<<<<
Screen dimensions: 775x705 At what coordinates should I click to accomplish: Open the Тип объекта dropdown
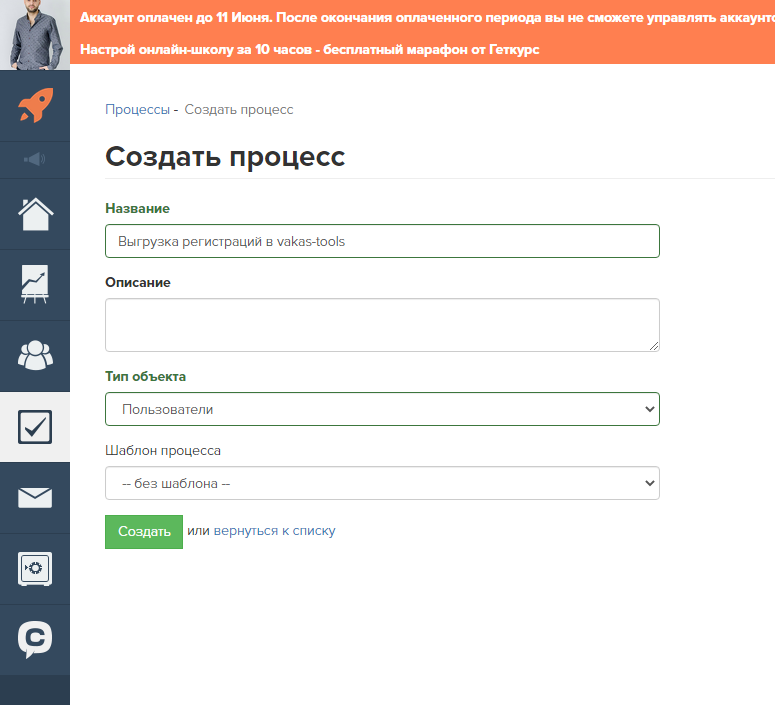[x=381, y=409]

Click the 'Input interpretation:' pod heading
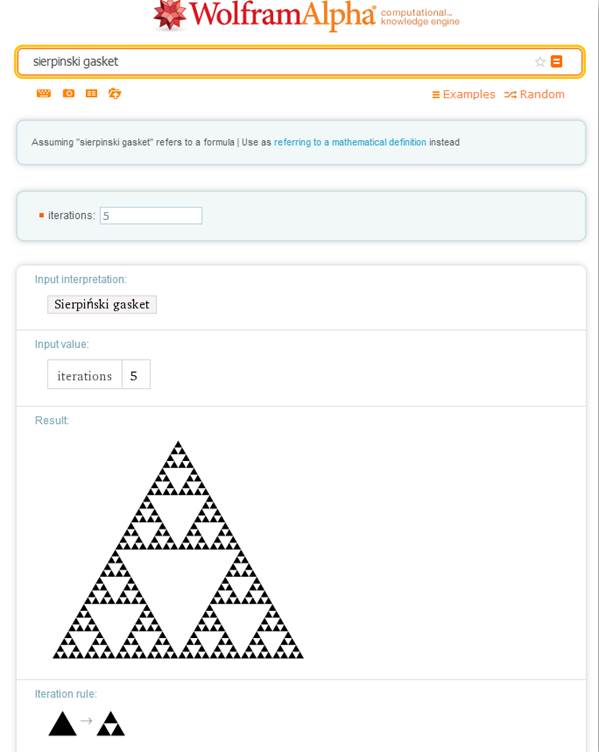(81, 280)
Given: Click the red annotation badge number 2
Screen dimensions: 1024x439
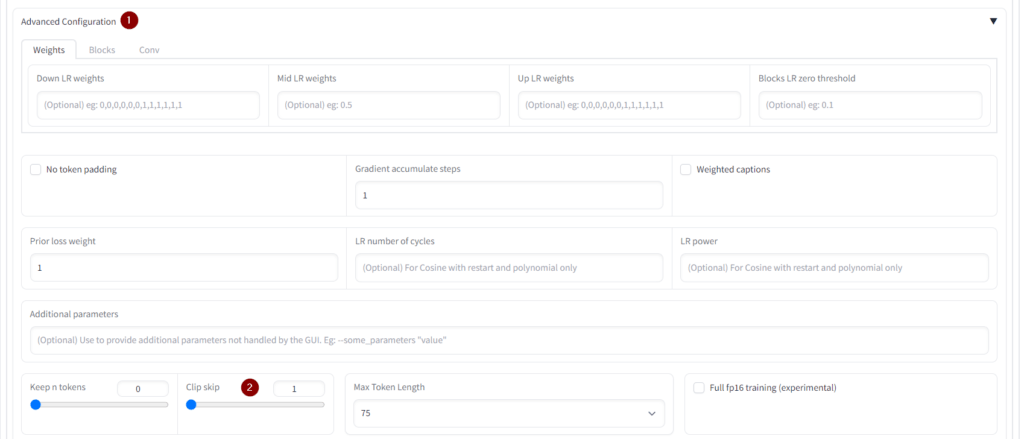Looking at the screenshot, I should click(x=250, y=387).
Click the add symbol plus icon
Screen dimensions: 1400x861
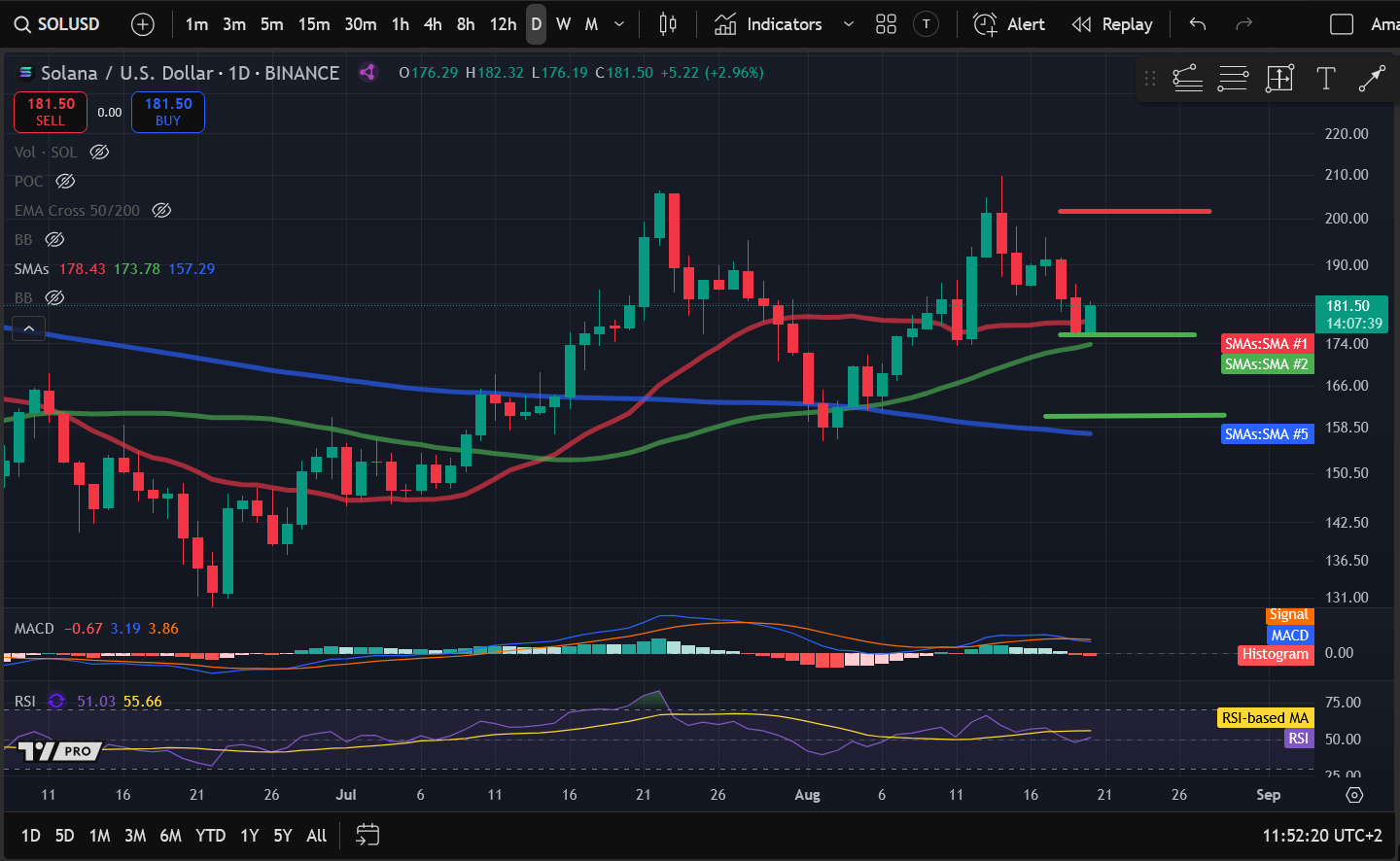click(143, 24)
>>>>
- **What this task involves**: Each entry should be output word for word, with no pictures carried over.

- **Answer to this task**:
Screen dimensions: 775x705 At what coordinates should I click to accomplish: Open the Тип объекта dropdown
[x=381, y=409]

Click the 'Input interpretation:' pod heading
(81, 280)
Given: Click the red annotation badge number 2
Screen dimensions: 1024x439
Looking at the screenshot, I should click(x=250, y=387).
Click the add symbol plus icon
Screen dimensions: 1400x861
click(143, 24)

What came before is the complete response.